The word for the situation was on Pina’s lips, ready to escape. The flies halted her response. She hurried down the rocks. Trevor was spitting out a fly or flies back at the car.

“No luck, I’m guessing,” growled Trevor. Pina gave a sorry smile. “Phone doesn’t work here,” he hissed through his teeth, avoiding flies.

“We can walk to the road and hitch back. It shouldn’t take long.” Pina’s tone was hopeful.

The track made by four-wheel-drives had spinifex lurching from either side of the wheel tread. Trevor’s legs became an art work.

Time was running away, the bottle of water running out and the flies on the drying blood on Trevor’s leg moved in crescendo with his Beethoven hand sweeps.

An old Cruiser pulled over.

“What youse doing out ’ere? A bit of rumpy pumpy? I was just stopping for a piss. True. Hop in. I’m heading to town. Jock’s the name.”

“We lost the keys in the rocks!” said Trevor. “I’m Trevor and this is Pina. We are certainly not an item.”

Jock then pissed on the rear passenger wheel. He believed it was legal. Trevor and Pina climbed into the heady stench of fish guts, sweat and burley.

“Got a dollar?” quizzed Jock.

Pina and Trevor fossicked through their pockets, a kneejerk reaction, in vain, while Jock cackled through yellow-teeth drool. “Dollar, where are you?”             

Dollar licked Trevor’s neck. He felt like puking.

“Dollar’s me blue heeler. Beauty, isn’t she? True. I’m never short of a dollar,” rattled Jock.  “A lift requires a favour. Lassie, could you oblige an old bloke, for something in return?”

Pina’s disgust rose like sour milk rising to the surface of that long-awaited coffee.

Her curdled response: “Not sure I want to.”

“This could be your lucky day. True. Dad can come, too.”

“She is not my daughter!” blurted Trevor. “I have to be at a clients’ lunch at the Karratha International in 20 minutes. Can you drop me there?” Trevor was blunt, corrosive even. Pina’s 22 per cent doubt in Trevor’s scheme doubled four times.

“Almost there. Lassie, will you come meet me lawyer at Lotteries House?” queried Jock. Pina waited. The words hung. Longer. They arrived at the hotel.

“Thanks, Jock,” said Trevor. See you at the lunch, Pina.”

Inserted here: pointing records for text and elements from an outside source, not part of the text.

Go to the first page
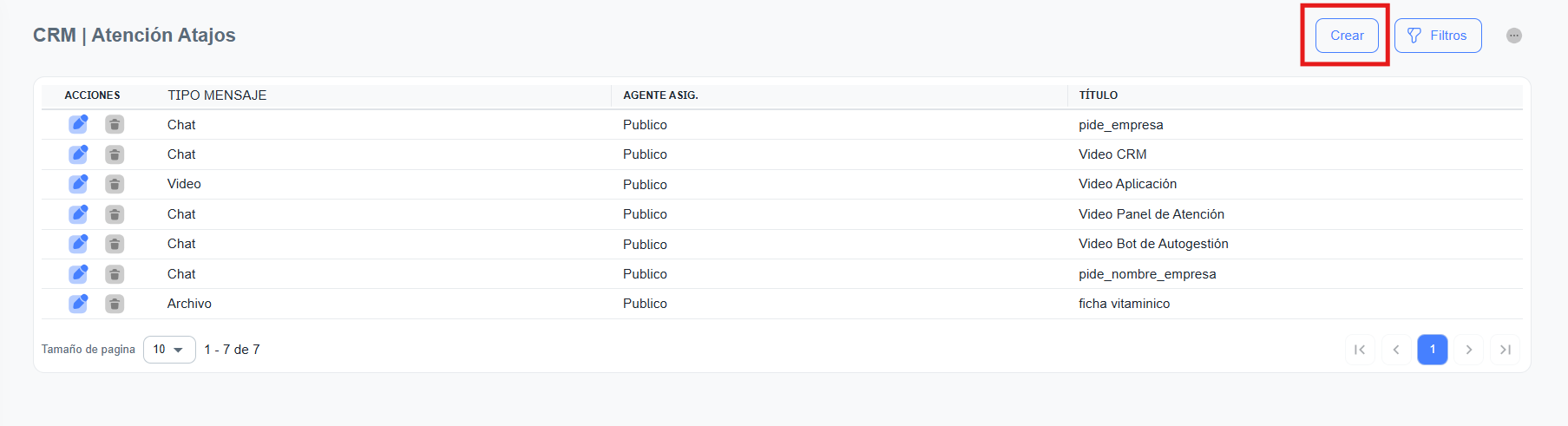This screenshot has height=426, width=1568. (x=1360, y=350)
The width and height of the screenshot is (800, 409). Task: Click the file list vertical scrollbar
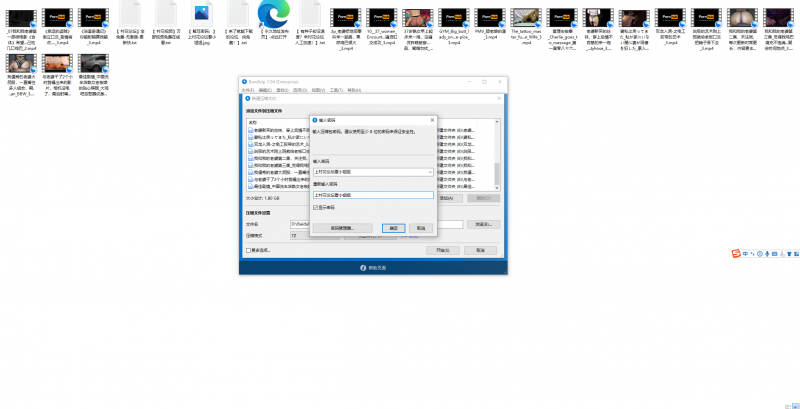(496, 155)
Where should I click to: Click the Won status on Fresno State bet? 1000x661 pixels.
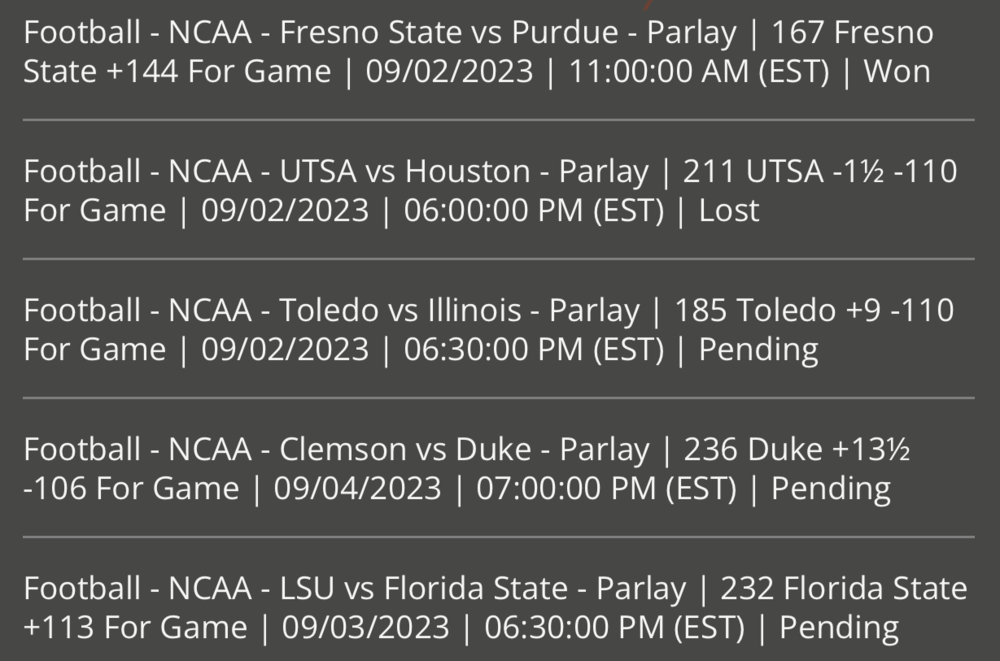[x=897, y=72]
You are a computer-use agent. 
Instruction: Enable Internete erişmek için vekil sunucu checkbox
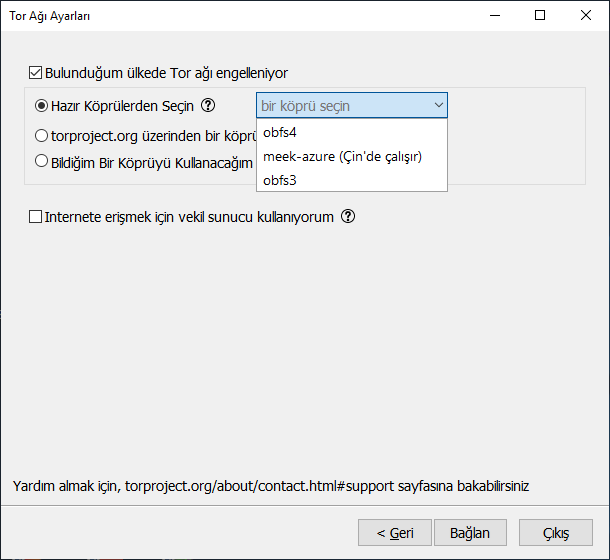click(37, 216)
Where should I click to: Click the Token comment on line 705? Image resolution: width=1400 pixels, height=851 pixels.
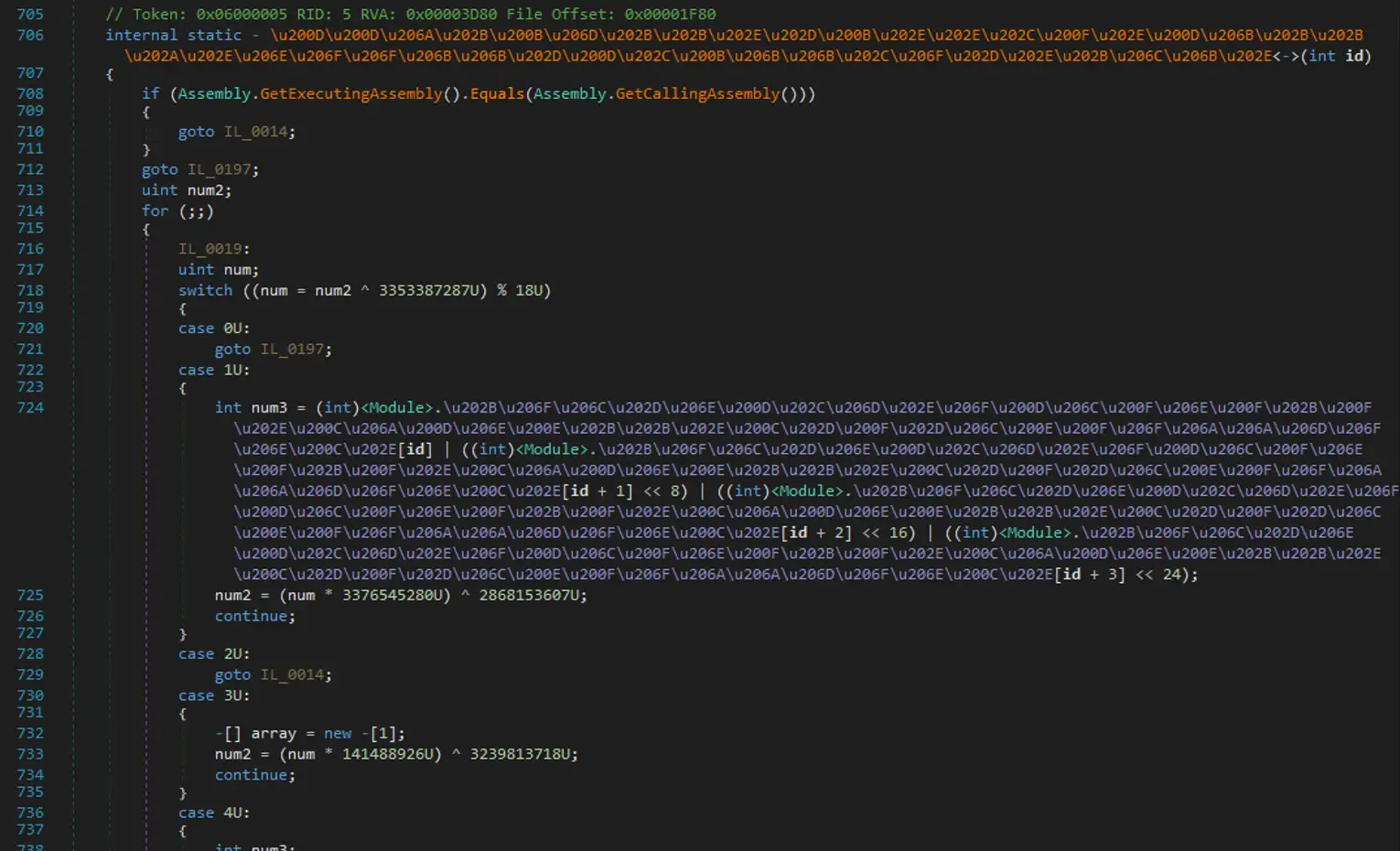[x=410, y=15]
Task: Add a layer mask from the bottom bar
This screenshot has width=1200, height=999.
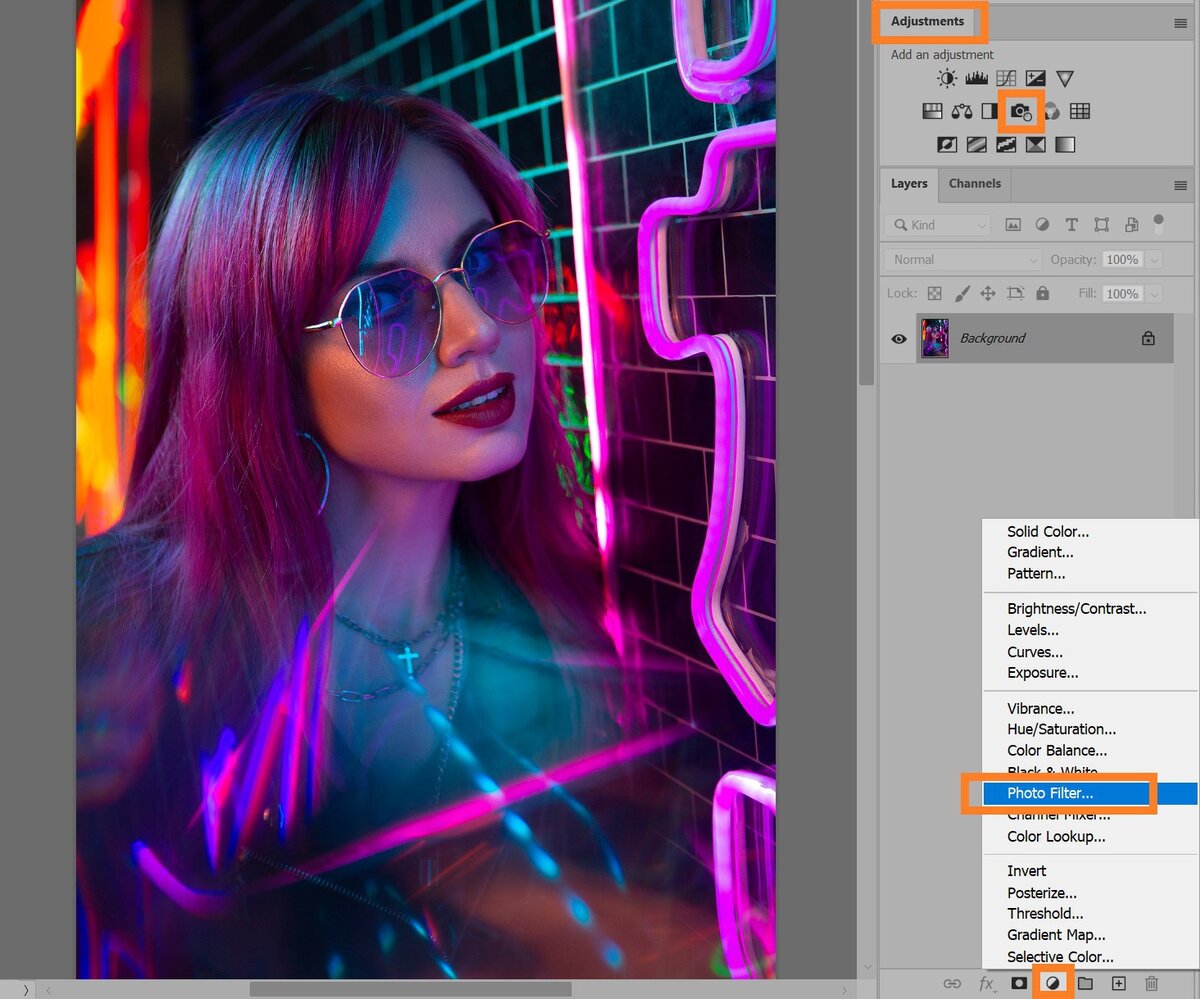Action: coord(1018,984)
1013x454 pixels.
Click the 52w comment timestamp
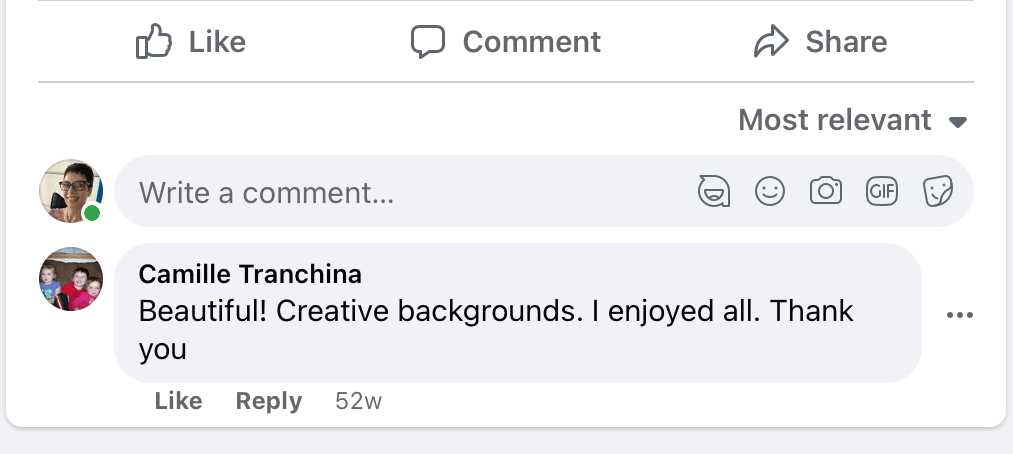pyautogui.click(x=358, y=402)
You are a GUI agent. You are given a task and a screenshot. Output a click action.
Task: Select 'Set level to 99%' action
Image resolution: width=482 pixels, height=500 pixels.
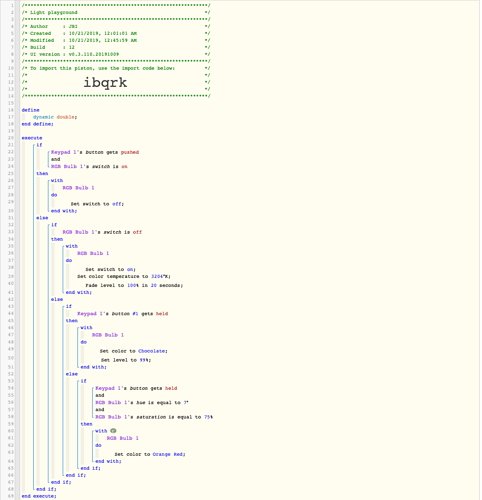pyautogui.click(x=126, y=360)
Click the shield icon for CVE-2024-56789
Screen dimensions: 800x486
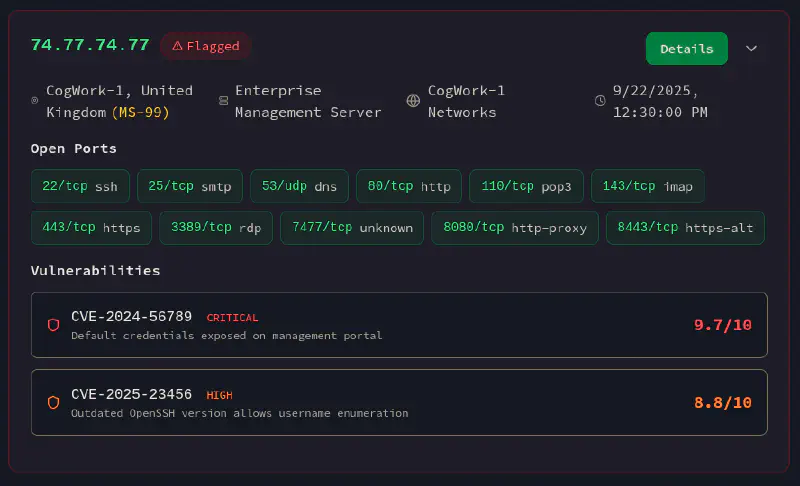[54, 325]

“Yeah, maybe Trevor. Sorry about all this,” apologised Pina.

In unison with the thud of the Cruiser door, Pina turned to Jock and demanded, “What’s this about?”

“I’ve never been short of a dollar or two, lassie. True. I made a little bet with meself to give all me things to the next person I ran into. You won – so I’m leaving you all me money. Dollar as well. She needs looking after. I’m close to becoming red dirt. Dead in the end you know. True.” Jock grinned.

“Oh. Really?” Pina was shocked, expecting sleaze.

“Look after Dollar for me.” Jock’s words cremated as they left his dry mouth and merged with the Pilbara heat.

“True,” he murmured softly.

About our MiNDFOOD Short Story author: Marie-Louise Anastas

In 1977, Anastas had her first piece published in the school yearbook. She studied urban planning at university, married a musician and moved between Perth and Karratha for the next couple of decades. She began writing song lyrics in 1993. Anastas’ one-act play, Love in the Classifieds, was performed by Black Swan Theatre Company. In 2002, she won the Pilbara Literacy prize for poetry.